**Task**
Copy out again, word for word, the lines in the entries below, starting at the line containing "Screen dimensions: 1512x792" and ending at the line containing "pos(251,182)", with both of those lines included.

**Input records**
----------

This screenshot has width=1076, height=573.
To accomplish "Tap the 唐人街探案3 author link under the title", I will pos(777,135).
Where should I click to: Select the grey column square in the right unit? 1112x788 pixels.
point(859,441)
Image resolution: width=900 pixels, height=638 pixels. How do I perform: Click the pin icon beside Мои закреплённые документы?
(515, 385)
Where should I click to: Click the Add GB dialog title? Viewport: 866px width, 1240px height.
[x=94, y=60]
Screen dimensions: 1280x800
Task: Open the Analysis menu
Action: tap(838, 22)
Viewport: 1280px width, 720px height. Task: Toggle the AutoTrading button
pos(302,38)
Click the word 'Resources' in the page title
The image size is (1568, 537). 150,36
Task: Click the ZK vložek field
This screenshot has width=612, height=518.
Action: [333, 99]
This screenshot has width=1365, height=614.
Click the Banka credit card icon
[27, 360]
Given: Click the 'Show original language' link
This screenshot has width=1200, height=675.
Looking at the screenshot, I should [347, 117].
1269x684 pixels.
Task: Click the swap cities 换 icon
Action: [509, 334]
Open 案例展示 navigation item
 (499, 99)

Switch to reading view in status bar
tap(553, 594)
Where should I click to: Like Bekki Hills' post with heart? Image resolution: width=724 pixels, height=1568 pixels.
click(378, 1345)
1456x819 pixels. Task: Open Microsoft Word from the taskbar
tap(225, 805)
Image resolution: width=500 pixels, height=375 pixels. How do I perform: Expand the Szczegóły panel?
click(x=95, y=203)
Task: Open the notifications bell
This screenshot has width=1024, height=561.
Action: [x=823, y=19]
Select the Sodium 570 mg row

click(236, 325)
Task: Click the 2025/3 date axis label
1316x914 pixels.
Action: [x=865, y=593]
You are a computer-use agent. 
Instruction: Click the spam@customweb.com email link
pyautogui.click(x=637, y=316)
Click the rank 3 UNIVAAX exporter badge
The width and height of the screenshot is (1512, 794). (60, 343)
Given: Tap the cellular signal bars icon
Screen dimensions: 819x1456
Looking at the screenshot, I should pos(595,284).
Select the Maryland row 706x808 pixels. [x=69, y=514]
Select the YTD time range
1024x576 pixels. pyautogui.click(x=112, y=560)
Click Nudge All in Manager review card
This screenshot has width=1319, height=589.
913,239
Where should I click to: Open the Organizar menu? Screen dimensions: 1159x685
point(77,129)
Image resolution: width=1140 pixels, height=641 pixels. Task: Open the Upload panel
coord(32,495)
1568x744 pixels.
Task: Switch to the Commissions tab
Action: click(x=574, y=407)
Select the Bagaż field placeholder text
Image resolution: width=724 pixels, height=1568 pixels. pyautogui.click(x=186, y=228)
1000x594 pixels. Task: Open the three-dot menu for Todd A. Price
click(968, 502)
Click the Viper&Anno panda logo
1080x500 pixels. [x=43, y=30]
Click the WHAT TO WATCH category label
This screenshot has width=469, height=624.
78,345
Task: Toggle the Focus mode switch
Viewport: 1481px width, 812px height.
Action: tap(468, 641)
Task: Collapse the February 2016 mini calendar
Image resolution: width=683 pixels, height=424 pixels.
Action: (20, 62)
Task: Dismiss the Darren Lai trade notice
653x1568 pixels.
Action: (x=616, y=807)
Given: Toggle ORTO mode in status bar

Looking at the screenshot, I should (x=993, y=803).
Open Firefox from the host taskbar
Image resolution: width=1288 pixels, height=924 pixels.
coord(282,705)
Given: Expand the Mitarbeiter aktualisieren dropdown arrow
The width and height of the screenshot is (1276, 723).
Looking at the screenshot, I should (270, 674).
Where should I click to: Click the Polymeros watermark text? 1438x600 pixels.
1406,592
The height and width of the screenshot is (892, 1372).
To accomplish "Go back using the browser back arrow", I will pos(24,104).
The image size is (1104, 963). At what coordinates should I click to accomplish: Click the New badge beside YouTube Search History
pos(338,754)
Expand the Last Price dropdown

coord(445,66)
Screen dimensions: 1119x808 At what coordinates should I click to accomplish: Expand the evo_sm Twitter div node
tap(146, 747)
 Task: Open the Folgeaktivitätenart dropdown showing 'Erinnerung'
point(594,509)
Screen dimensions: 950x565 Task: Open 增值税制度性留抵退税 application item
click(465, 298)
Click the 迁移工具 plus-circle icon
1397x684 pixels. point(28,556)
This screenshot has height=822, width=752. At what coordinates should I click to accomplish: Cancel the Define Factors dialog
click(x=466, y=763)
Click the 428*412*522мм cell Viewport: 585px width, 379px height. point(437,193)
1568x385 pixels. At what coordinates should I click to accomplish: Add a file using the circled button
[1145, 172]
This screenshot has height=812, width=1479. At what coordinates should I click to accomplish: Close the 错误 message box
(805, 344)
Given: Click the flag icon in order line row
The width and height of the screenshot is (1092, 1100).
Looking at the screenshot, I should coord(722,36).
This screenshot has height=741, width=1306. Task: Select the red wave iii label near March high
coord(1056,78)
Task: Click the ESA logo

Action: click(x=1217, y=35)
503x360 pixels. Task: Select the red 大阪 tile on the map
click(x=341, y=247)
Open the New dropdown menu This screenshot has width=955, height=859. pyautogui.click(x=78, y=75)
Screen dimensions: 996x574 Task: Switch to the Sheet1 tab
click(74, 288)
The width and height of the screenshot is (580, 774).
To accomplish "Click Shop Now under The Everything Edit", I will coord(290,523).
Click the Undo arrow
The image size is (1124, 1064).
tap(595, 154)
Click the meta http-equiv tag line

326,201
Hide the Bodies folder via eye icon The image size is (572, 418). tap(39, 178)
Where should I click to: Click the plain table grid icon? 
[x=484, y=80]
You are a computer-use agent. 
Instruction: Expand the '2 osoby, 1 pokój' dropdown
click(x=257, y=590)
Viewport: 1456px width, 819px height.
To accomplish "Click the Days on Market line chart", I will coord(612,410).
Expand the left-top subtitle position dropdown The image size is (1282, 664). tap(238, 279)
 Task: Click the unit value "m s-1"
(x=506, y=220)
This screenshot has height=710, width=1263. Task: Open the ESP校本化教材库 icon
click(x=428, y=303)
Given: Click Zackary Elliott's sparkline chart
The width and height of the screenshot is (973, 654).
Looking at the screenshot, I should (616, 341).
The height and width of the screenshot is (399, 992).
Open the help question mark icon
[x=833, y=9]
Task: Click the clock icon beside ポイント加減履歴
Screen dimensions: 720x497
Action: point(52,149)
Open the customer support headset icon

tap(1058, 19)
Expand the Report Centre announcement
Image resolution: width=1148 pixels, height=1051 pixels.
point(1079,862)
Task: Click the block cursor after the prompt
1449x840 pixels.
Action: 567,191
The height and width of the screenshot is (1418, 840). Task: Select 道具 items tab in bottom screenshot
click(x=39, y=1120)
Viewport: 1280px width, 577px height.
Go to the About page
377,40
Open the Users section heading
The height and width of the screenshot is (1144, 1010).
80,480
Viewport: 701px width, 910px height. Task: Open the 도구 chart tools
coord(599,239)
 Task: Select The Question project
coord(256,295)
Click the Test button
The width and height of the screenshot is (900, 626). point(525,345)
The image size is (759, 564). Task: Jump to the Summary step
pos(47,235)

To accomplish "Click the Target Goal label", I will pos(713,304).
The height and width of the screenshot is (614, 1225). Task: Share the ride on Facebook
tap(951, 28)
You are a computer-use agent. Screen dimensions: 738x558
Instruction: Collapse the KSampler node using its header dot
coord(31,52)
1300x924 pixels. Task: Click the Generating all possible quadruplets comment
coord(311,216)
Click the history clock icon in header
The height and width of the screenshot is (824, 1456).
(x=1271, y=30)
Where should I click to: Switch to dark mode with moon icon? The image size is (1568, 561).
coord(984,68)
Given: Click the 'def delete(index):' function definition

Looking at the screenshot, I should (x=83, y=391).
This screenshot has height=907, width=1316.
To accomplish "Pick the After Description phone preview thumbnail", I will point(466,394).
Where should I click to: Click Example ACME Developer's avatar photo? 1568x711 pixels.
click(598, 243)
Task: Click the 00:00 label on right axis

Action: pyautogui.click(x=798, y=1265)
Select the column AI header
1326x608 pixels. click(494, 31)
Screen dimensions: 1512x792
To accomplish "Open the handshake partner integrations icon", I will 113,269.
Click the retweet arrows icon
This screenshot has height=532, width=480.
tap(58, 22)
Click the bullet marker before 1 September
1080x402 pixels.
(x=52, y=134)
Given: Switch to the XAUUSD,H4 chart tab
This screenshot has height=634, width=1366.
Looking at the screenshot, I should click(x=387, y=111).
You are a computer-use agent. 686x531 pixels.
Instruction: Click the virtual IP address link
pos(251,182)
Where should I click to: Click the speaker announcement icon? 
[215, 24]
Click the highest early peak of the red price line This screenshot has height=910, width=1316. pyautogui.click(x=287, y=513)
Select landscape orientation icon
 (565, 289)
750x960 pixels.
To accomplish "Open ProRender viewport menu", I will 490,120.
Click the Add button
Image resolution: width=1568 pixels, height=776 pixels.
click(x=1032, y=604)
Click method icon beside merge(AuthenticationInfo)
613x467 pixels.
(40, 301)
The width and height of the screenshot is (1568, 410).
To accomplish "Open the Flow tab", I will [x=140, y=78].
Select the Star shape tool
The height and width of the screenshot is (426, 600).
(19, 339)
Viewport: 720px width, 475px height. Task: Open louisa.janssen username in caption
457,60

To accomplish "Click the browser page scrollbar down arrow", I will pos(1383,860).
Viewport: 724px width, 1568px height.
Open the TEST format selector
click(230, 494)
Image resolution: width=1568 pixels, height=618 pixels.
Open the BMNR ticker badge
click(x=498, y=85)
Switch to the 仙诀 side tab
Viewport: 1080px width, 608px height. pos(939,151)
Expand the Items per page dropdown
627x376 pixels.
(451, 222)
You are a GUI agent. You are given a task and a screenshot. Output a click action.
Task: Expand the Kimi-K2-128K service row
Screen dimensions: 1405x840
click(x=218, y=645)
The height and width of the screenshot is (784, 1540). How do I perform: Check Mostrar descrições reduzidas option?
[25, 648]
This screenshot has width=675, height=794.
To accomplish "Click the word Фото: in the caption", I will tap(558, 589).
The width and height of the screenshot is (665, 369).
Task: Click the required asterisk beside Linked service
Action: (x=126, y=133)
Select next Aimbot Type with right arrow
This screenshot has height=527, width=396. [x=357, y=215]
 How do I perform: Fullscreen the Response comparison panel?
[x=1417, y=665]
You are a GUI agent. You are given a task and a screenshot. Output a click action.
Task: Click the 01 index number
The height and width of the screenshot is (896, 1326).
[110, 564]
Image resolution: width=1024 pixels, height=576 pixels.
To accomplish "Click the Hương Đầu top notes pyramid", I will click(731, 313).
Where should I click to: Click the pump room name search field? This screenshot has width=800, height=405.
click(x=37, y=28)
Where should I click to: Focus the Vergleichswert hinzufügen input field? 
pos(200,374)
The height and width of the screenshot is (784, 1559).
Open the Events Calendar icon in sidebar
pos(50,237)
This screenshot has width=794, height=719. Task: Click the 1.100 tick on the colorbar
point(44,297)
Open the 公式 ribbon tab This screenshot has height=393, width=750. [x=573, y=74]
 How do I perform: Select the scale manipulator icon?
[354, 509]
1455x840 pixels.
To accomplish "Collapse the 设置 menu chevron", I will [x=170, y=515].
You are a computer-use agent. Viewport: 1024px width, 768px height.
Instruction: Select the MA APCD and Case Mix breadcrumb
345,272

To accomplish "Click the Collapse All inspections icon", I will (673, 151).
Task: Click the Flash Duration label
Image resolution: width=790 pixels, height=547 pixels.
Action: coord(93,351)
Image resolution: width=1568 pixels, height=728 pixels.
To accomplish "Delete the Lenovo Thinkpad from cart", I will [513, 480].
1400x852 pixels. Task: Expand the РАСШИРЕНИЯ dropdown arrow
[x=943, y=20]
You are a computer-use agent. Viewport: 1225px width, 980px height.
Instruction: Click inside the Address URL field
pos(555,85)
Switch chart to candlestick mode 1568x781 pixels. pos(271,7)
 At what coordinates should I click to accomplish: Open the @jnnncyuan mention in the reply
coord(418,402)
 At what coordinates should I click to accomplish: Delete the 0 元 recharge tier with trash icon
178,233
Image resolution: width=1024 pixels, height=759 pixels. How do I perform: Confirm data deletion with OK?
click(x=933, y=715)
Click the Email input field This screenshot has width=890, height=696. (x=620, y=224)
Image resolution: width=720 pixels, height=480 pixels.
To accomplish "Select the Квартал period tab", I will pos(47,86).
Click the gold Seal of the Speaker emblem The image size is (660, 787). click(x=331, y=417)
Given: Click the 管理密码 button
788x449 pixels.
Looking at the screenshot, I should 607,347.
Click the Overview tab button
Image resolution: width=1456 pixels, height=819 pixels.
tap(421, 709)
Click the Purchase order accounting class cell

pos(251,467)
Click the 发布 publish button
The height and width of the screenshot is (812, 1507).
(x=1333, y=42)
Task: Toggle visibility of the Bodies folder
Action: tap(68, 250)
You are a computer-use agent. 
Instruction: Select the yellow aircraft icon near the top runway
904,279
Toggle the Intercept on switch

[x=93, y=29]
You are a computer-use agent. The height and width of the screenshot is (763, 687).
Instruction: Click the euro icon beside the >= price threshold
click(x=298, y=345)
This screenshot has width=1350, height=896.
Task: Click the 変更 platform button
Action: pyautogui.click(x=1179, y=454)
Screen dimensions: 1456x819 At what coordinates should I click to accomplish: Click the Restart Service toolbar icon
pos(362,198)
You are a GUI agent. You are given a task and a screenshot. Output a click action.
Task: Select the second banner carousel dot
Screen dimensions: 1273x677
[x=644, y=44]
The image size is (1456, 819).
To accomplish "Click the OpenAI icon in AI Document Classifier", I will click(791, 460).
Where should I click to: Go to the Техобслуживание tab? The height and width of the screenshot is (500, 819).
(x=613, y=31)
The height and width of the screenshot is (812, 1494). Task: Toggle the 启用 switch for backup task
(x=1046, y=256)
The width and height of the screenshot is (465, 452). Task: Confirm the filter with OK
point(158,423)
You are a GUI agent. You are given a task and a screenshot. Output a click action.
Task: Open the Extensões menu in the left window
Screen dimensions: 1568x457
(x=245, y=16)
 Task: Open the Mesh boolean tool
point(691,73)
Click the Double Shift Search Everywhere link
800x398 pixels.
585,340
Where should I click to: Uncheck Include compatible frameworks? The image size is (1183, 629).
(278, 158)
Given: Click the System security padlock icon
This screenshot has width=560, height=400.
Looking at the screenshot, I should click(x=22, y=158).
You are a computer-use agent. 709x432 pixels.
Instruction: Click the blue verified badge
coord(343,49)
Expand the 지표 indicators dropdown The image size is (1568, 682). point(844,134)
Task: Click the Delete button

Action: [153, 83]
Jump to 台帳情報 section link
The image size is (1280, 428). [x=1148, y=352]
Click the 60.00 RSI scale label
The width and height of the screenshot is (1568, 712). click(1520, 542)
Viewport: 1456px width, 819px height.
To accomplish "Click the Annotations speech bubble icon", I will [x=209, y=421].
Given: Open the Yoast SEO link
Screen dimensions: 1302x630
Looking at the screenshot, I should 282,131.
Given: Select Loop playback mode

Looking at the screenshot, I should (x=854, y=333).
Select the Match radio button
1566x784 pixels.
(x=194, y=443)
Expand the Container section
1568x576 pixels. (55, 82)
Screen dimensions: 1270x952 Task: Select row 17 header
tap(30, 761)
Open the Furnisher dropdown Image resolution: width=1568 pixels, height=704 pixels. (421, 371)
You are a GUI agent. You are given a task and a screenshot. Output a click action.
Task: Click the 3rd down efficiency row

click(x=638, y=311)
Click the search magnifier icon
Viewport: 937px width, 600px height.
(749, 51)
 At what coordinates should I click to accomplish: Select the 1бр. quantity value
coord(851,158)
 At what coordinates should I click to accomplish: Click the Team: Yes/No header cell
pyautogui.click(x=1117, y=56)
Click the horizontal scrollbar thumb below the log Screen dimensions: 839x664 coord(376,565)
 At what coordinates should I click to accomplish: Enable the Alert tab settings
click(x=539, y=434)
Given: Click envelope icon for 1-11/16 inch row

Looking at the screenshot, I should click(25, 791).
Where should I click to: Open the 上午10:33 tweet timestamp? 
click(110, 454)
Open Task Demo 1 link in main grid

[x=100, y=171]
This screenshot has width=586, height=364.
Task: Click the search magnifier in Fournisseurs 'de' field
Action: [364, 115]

----------

**Task output**
Screen dimensions: 1512x792
To accomplish "Open the handshake partner integrations icon", I will 113,269.
Click the retweet arrows icon
This screenshot has height=532, width=480.
tap(58, 22)
Click the bullet marker before 1 September
1080x402 pixels.
(x=52, y=134)
Given: Switch to the XAUUSD,H4 chart tab
This screenshot has height=634, width=1366.
Looking at the screenshot, I should click(x=387, y=111).
You are a computer-use agent. 686x531 pixels.
Instruction: Click the virtual IP address link
pos(251,182)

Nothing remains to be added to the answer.